In January, Andre Salvet and Bernard Chevry create the MIDEM. The professionals who believe in this project are few. But Plait who knows Salvet and owes him a lot decides to support the idea. He shows up at the presentation together with Joe, Maryse and Colette. The little company settles on a yacht anchored in a marvelous old port of Cannes. The journalists swarm at this first rendezvous of the world show business but there are very few real stars and Joe is a favorite target of the press. What can be better than to wrench an interview out of Jules Dassin’s own son in the world capital of cinema? But Joe realizes that this game is far too risky for him. At this time he prefers to avoid being mentioned in the newspapers and limits his performance to the presentation of the first MIDEM awards. But anyway, even if he does not sing, a handsome guy conducting the show with such ease – and in two languages, no problem! – is noticed in the media almost at once. Next morning, from an “upcoming star” Joe turns into the Star. “Excuse Me Lady” goes well enough but one has to think about the next hit. Plait does nothing but turn in mind the idea of a song which will let them go much further.

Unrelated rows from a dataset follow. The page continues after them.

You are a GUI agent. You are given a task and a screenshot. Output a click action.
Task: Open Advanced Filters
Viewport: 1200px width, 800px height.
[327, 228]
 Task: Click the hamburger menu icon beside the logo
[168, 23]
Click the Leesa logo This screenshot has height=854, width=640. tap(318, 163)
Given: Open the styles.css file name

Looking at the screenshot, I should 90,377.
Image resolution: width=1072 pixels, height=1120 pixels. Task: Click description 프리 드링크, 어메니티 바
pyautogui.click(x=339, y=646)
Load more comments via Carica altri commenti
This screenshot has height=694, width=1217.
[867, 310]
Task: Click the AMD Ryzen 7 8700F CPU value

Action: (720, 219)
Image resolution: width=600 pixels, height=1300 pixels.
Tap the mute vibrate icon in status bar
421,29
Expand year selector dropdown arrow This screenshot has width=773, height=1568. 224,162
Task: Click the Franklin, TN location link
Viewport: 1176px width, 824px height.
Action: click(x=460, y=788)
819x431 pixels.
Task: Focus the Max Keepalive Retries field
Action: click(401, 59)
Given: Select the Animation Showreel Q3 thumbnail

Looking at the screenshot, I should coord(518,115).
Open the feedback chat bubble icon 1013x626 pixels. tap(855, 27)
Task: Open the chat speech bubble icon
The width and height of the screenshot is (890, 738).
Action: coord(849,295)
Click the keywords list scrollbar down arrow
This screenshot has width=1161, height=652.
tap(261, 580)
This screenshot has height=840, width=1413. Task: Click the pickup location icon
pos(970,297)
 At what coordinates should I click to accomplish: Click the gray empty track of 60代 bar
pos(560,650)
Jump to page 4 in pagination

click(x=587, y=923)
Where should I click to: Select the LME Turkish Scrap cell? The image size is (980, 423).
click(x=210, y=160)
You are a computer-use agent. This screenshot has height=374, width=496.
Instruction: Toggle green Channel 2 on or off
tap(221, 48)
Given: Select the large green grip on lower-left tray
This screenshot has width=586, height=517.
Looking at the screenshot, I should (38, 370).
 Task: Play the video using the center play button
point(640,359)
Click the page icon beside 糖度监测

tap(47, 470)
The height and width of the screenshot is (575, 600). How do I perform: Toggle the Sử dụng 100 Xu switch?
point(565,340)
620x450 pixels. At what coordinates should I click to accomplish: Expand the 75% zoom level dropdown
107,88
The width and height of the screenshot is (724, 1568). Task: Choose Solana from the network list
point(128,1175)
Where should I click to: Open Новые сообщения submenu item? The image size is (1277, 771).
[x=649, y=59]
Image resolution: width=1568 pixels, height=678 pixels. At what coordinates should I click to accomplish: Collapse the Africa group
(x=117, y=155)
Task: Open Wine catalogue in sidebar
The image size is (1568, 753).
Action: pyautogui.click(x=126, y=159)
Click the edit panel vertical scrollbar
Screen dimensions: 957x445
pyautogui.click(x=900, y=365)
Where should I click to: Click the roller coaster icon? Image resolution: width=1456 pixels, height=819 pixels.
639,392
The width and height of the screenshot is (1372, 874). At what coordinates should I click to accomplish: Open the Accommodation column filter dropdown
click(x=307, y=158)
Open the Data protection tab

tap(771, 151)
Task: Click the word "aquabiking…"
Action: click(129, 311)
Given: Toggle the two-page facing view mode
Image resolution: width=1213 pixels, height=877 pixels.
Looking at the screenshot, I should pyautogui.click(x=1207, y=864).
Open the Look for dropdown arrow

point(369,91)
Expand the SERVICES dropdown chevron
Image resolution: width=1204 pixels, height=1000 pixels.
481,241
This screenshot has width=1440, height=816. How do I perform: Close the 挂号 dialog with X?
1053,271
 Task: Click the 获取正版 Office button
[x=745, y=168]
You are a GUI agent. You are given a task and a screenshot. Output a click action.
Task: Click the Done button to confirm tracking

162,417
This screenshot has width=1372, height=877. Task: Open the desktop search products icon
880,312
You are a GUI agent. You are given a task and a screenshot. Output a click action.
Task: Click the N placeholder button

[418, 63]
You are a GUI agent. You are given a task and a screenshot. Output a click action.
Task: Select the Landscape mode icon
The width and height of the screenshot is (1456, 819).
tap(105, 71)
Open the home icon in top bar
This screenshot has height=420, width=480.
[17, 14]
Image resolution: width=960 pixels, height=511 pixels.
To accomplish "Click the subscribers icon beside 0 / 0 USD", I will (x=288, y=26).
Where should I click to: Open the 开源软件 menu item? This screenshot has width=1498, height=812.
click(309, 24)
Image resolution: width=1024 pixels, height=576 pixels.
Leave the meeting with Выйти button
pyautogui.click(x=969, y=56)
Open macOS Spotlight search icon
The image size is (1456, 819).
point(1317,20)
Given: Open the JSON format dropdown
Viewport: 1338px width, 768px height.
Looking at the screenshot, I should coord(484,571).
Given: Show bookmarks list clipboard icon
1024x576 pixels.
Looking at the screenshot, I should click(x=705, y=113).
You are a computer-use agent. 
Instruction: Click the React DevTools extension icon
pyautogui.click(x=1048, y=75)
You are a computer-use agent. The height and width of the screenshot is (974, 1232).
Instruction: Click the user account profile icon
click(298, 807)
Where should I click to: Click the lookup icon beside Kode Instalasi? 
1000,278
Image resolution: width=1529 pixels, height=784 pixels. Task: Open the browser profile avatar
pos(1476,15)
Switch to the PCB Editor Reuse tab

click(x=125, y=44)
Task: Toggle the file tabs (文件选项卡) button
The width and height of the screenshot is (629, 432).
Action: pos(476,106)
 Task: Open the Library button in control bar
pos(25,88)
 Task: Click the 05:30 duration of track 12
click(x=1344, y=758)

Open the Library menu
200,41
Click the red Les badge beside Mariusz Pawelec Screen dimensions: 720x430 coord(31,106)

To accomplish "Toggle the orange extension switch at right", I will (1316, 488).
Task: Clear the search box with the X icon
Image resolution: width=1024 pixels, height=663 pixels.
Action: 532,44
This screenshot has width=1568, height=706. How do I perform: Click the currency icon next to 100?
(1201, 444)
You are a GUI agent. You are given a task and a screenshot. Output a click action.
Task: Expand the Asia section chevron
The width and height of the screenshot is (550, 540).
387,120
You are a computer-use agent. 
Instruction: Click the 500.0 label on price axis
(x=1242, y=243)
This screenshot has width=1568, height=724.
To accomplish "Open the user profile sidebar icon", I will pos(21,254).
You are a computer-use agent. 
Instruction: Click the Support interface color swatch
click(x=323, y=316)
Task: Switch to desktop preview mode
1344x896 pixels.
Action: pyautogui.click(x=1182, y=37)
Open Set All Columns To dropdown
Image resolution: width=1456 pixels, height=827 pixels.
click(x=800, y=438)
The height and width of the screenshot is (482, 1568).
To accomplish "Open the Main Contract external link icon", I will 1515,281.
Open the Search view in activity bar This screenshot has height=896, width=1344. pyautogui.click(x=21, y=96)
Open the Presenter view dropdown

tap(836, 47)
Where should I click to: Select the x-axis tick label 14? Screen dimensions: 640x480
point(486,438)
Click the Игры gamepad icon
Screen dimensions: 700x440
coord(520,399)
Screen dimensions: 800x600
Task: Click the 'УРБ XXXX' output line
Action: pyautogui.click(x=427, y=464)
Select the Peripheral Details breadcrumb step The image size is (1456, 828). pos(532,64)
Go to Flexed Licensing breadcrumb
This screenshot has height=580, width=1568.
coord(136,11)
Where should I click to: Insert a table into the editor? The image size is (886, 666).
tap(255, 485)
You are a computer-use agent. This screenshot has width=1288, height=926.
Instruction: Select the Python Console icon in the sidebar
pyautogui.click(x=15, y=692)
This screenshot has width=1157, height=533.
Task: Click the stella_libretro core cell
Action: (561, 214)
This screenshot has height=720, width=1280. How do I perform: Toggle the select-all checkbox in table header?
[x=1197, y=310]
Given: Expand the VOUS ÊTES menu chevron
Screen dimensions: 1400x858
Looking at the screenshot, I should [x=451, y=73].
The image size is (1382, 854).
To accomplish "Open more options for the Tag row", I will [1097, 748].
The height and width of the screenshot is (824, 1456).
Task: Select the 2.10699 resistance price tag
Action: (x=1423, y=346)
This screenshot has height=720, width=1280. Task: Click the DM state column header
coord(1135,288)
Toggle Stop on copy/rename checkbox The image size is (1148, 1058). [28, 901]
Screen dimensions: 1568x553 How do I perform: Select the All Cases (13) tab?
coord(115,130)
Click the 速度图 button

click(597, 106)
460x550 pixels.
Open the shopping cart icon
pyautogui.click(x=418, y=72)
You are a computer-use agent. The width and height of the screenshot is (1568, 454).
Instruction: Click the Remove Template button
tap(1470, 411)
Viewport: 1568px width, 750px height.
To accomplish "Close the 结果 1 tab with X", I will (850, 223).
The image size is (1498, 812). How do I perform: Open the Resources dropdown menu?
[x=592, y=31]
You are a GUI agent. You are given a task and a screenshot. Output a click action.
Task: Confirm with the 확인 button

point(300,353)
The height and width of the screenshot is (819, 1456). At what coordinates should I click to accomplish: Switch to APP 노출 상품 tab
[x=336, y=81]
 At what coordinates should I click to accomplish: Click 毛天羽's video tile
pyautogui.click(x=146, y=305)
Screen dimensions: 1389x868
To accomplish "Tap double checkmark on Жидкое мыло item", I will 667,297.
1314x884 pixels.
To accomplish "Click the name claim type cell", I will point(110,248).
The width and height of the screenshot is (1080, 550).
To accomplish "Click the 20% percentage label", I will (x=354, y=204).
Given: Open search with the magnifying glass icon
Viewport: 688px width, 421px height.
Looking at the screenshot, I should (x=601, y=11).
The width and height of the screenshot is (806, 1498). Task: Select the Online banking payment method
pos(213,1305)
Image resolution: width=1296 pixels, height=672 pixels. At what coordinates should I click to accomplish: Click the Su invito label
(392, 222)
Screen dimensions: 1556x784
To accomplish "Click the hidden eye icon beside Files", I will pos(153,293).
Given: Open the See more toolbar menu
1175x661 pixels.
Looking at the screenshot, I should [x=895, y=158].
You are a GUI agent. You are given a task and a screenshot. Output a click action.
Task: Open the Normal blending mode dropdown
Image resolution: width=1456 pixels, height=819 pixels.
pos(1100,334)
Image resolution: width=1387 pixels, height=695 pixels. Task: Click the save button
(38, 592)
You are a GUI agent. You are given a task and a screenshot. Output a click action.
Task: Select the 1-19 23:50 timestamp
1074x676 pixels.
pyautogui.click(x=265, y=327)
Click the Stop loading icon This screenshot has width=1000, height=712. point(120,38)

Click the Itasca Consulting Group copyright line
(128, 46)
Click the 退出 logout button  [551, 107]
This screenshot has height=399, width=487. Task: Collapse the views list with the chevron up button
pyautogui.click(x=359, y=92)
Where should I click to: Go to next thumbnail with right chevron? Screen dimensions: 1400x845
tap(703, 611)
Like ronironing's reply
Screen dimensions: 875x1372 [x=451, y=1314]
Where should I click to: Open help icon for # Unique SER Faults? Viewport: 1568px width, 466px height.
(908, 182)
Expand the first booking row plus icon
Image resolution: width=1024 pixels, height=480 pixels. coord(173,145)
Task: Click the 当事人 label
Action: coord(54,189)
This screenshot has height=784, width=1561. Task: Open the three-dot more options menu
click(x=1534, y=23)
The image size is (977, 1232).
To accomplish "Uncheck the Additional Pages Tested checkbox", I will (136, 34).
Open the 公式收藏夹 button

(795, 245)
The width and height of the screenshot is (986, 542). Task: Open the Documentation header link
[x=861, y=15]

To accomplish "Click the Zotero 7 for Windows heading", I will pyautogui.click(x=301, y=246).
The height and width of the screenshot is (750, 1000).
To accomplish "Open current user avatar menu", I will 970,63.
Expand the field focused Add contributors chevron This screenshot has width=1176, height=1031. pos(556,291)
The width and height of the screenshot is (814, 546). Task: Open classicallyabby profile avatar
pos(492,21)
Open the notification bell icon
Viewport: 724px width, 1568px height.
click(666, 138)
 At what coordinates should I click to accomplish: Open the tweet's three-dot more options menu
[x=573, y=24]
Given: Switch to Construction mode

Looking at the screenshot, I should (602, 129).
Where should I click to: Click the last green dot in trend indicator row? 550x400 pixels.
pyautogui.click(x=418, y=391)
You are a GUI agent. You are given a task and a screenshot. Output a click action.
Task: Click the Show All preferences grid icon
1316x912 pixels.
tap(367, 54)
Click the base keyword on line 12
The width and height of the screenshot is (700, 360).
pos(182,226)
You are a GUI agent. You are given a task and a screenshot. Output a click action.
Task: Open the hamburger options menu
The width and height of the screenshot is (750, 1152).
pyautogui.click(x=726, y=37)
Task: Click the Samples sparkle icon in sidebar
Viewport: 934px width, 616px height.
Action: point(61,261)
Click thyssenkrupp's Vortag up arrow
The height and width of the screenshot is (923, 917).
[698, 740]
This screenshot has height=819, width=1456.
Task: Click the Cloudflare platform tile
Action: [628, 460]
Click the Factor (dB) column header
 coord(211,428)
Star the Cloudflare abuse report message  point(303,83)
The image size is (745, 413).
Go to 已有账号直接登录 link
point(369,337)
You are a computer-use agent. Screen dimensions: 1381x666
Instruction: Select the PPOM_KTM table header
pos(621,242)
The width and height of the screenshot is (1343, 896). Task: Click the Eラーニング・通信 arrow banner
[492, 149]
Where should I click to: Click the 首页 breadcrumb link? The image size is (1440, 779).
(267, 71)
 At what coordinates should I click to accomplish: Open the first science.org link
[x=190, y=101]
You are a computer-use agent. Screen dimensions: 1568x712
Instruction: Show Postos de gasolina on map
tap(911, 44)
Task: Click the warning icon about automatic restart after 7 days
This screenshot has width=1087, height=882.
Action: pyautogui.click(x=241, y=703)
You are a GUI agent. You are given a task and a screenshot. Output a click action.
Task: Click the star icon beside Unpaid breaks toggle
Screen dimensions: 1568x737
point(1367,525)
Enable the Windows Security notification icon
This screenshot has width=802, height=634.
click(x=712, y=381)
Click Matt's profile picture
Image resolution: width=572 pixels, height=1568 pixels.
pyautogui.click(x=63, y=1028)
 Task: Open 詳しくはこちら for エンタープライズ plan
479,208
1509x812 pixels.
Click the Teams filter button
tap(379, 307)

One morning on the yacht Dassin gets ready to slink to the shore, his guitar in his hand. Plait, extremely surprised, wonders what is happening. Dassin explains that he wants Henri Salvador to listen to a tune composed by Joe himself, Jean-Michel (Rivat) and Frank (Thomas). Joe says, this is not “his” kind of song. Curious Plait wants to be the first to listen to the new creation. Joe does not consider it to be wise. The two men confront. Minutes are passing. Plait wins and Dassin sings leaning on the guard railing: “Tagada tagada, voila les Dalton, tagada tagada ‘y a plus personne…” Jacques is pale as a sheet. Joe still does not understand. But the fury in Jacques’ eyes provokes one of his outbursts of anger: “Never in my life! I refuse to sing it! This song is not for me…” Plait who has already grabbed his hit does not intend to let it go so easily: “I forbid you to give it to Salvador!” And so on and so forth. Finally Joe surrenders, he will record the “cowboy song”. For the first and the last time, according to the contract. There is only one obstacle left: the touring, which is one of the main components of promotion. Joe meets an impresario Charley Marouani but doubts the outcome. His stage experience is short and not very pleasant. The terrible failure of his concert in Brussels in 1966 caused by unprofessional performing of the local orchestra is still fresh in his memory. To cut it short, Joe is terribly afraid of any public performances. Charley Marouani makes him change his mind and proposes him to participate in the first part of the Adamo concert. That’s a deal. On March 9, the tour debuts in Vire. Very fast Joe wins recognition of both public and the tour manager Georges Olivier who raises his fee. Between two galas, in April, Joe and Jacques are again in London where they record four songs for the sixth EP.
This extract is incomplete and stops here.